Abstract

Anthropologists and others have recently argued that Papua New Guineans' contemporary patterns of consumption including Western clothing fashions have become critical components of commodification, modernization, globalization, and the creation of individualistic personal identities in alignment with the nation-state. This paper suggests, however, that among North Mekeo the contemporary adoption of Western clothing styles also embodies additional meanings continuous with preexisting indigenous practices having to do with ceremonial body decoration, courting, and love magic.
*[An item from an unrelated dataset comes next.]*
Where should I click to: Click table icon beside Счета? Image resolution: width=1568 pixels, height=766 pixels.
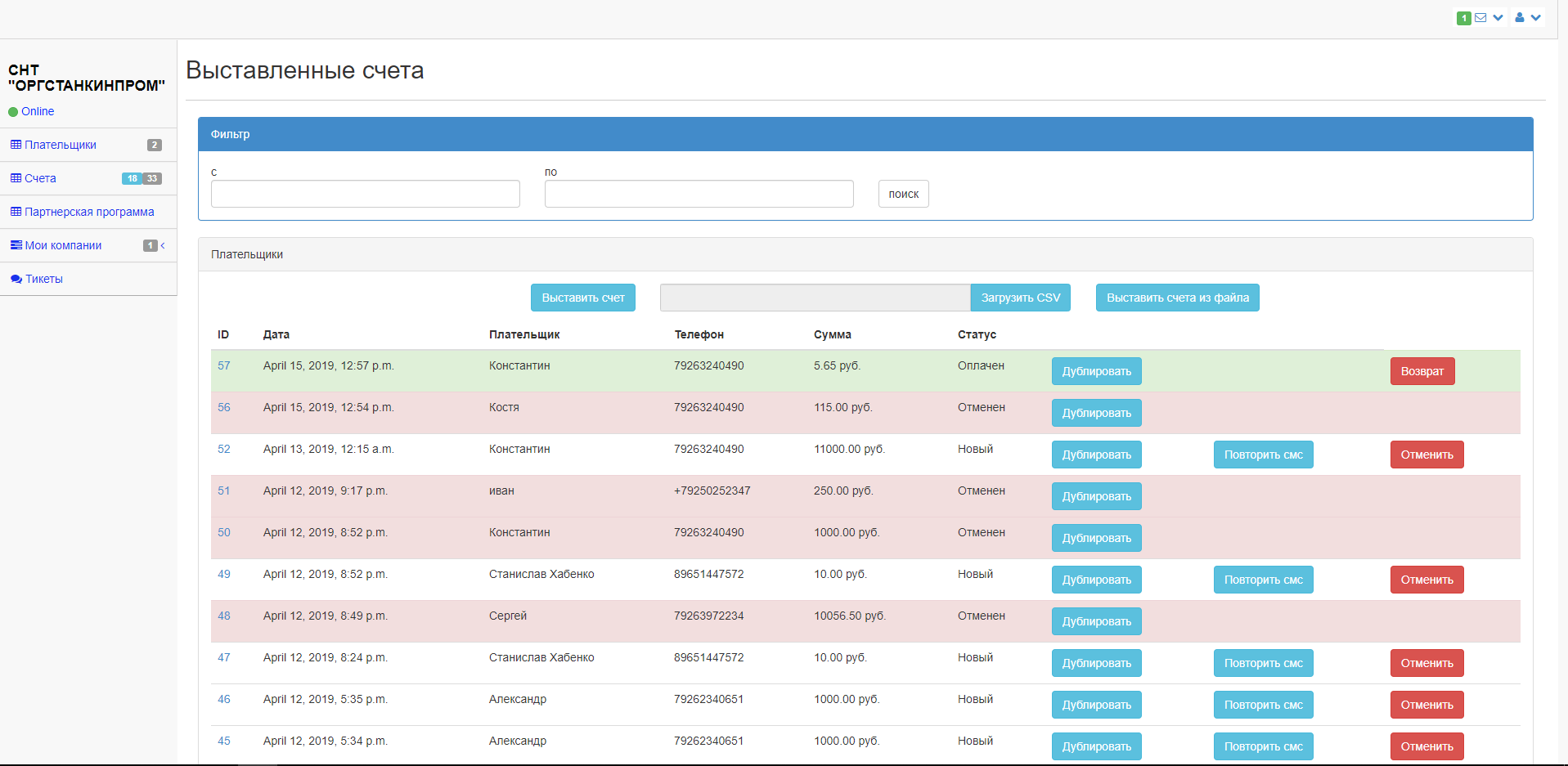tap(16, 178)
Personal adornment with items of manufactured youth apparel (t-shirts, jeans, name-brand sneakers, knitted caps, etc) is nowadays regarded by villagers as ritually "hot," or capable of changing people's minds similarly to the decorations and love charms previously employed in the colorful ceremonial dress and dancing performed at the conclusion of mortuary feasts. The view of personhood, agency, and gift exchange supposedly distinctive to "traditional" Melanesian cultures (ie, the so-called "New Melanesian Ethnography") is employed in a novel way to analyze the historical transformation of bakai ceremonial dress and display into the clothing styles and fashion of villagers today. North Mekeo ritual agency in both traditional and contemporary fashions is shown to consist in the exchange dynamics of "dividual" or "partible persons" involving bodily zones of inside, outside, outside-inverted, and inside-everted, analogous to Alfred Gell's basic technical schema for Polynesian tattooing and armature (1993). This paper thus brings together for a wide circle of Pacific scholars some of the more innovative theoretical developments in Mela­nesian and Polynesian anthropology of recent decades, highlighting particularly their suitability for the analysis of historical change and transformation.